Reputation: 606
I have a parquet file with a struct field in a ListArray column where the data type of a field within the struct changed from an int to float with some new data.
In order to combine the new and old data i had been reading the active & historical parquet files in with pq.read_table
and then using pa.concat_table
to combine and write the new file.
So to make the schema of the two tables compatible before concatenating i do the following:
active = pq.read_table("path\to\active\parquet")
active_schema = active.schema
hist = pq.read_table("path\to\hist\parquet")
hist = hist.cast(target_schema=active_schema)
combined = pa.concat_tables([active, hist])

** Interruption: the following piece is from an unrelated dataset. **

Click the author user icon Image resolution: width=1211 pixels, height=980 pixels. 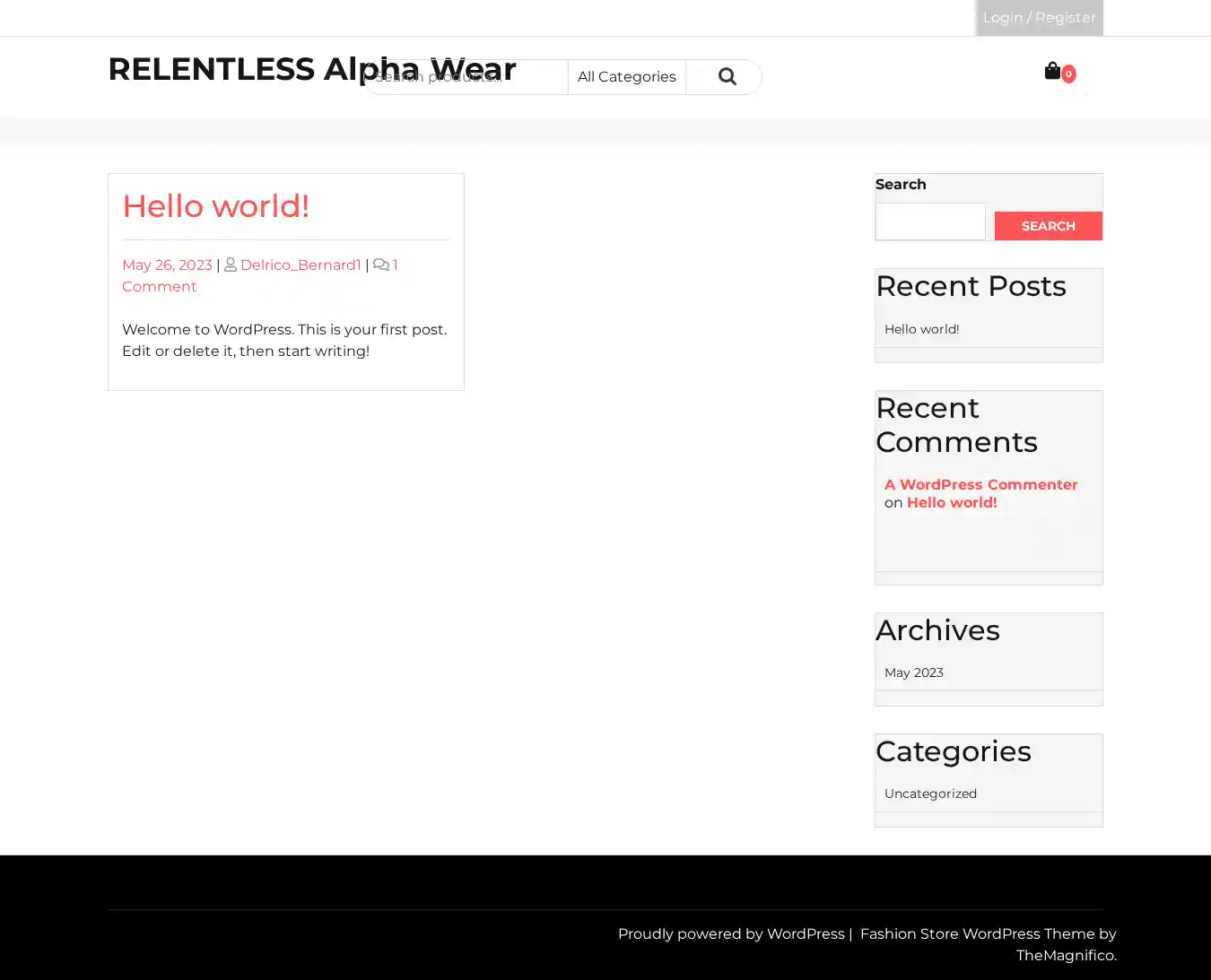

But I get the folowing error when casting:
ArrowNotImplementedError: Unsupported cast from struct<code: string, unit_price: struct<amount: int64, currency: string>, line_total: struct<amount: int64, currency: string>, reversal: bool, include_for: list<item: string>, quantity: int64, seats: int64, units: int64, percentage: int64> to struct using function cast_struct
Based on this it seems i wont be able to do the cast.

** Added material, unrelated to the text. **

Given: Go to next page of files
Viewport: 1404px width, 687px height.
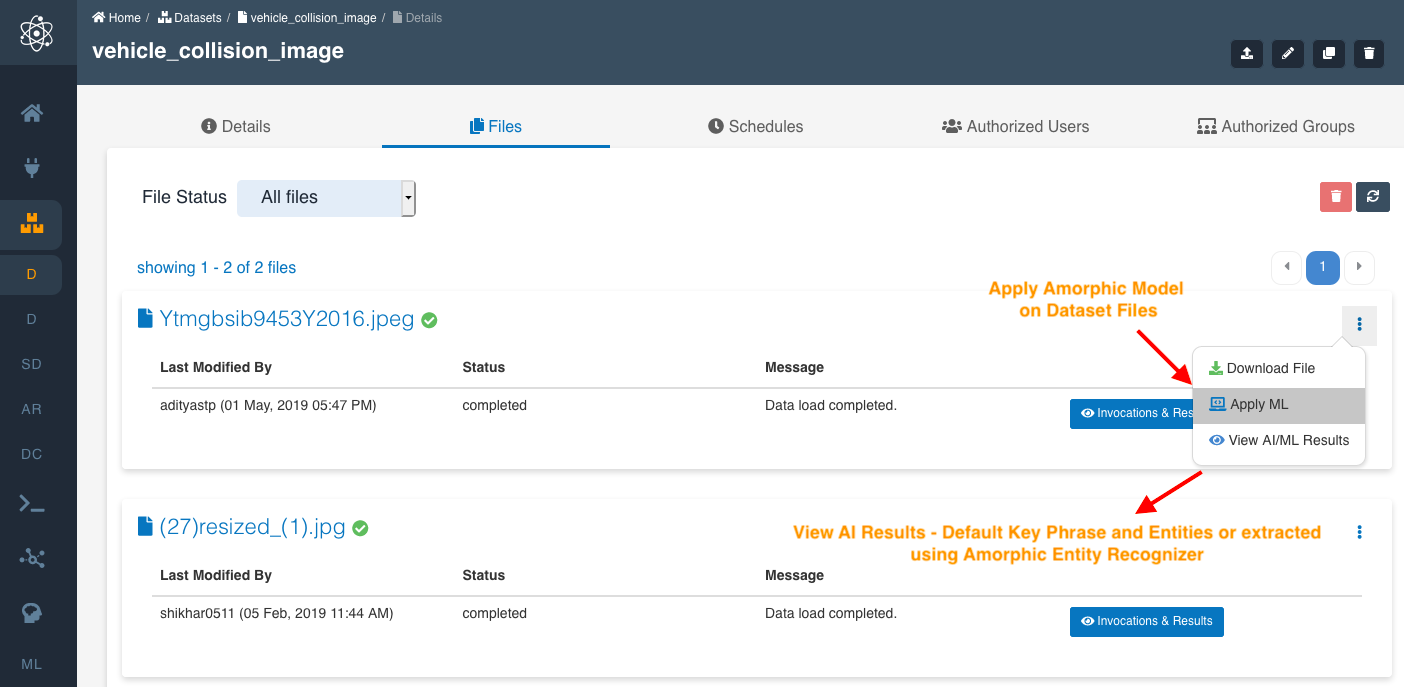Looking at the screenshot, I should (x=1358, y=267).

So my question is, how can I go about merging these datasets / how can I update the schema on the old table? I'm trying to stay within the arrow / parquet ecosystem if possible.
Upvotes: 0
Views: 4552
Reputation: 139162
Unfortunately casting a struct to a similar struct type but with different field type is not yet implemented (see https://issues.apache.org/jira/browse/ARROW-1888 for the feature request).
I think currently the only possible workaround is to extract the struct column, cast the fields separately, recreate the struct column from that and update the table with that.
A small example of this workflow, starting from the following table with the struct column:
>>> table = pa.table({'col1': [1, 2, 3], 'col2': [{'a': 1, 'b': 2}, None, {'a':3, 'b':4}]})
>>> table
pyarrow.Table
col1: int64
col2: struct<a: int64, b: int64>
child 0, a: int64
child 1, b: int64
and assume the following target schema (where one field of the struct column is changed from int to float):
>>> new_schema = pa.schema([('col1', pa.int64()), ('col2', pa.struct([('a', pa.int64()), ('b', pa.float64())]))])
>>> new_schema
col1: int64
col2: struct<a: int64, b: double>
child 0, a: int64
child 1, b: double
Then the workaround looks like:
# cast fields separately
struct_col = table["col2"]
new_struct_type = new_schema.field("col2").type
new_fields = [field.cast(typ_field.type) for field, typ_field in zip(struct_col.flatten(), new_struct_type)]
# create new structarray from separate fields
import pyarrow.compute as pc
new_struct_array = pc.make_struct(*new_fields, field_names=[f.name for f in new_struct_type])
# replace the table column with the new array
col_idx = table.schema.get_field_index("col2")
new_table = table.set_column(col_idx, new_schema.field("col2"), new_struct_array)
>>> new_table
pyarrow.Table
col1: int64
col2: struct<a: int64, b: double>
child 0, a: int64
child 1, b: double
Upvotes: 2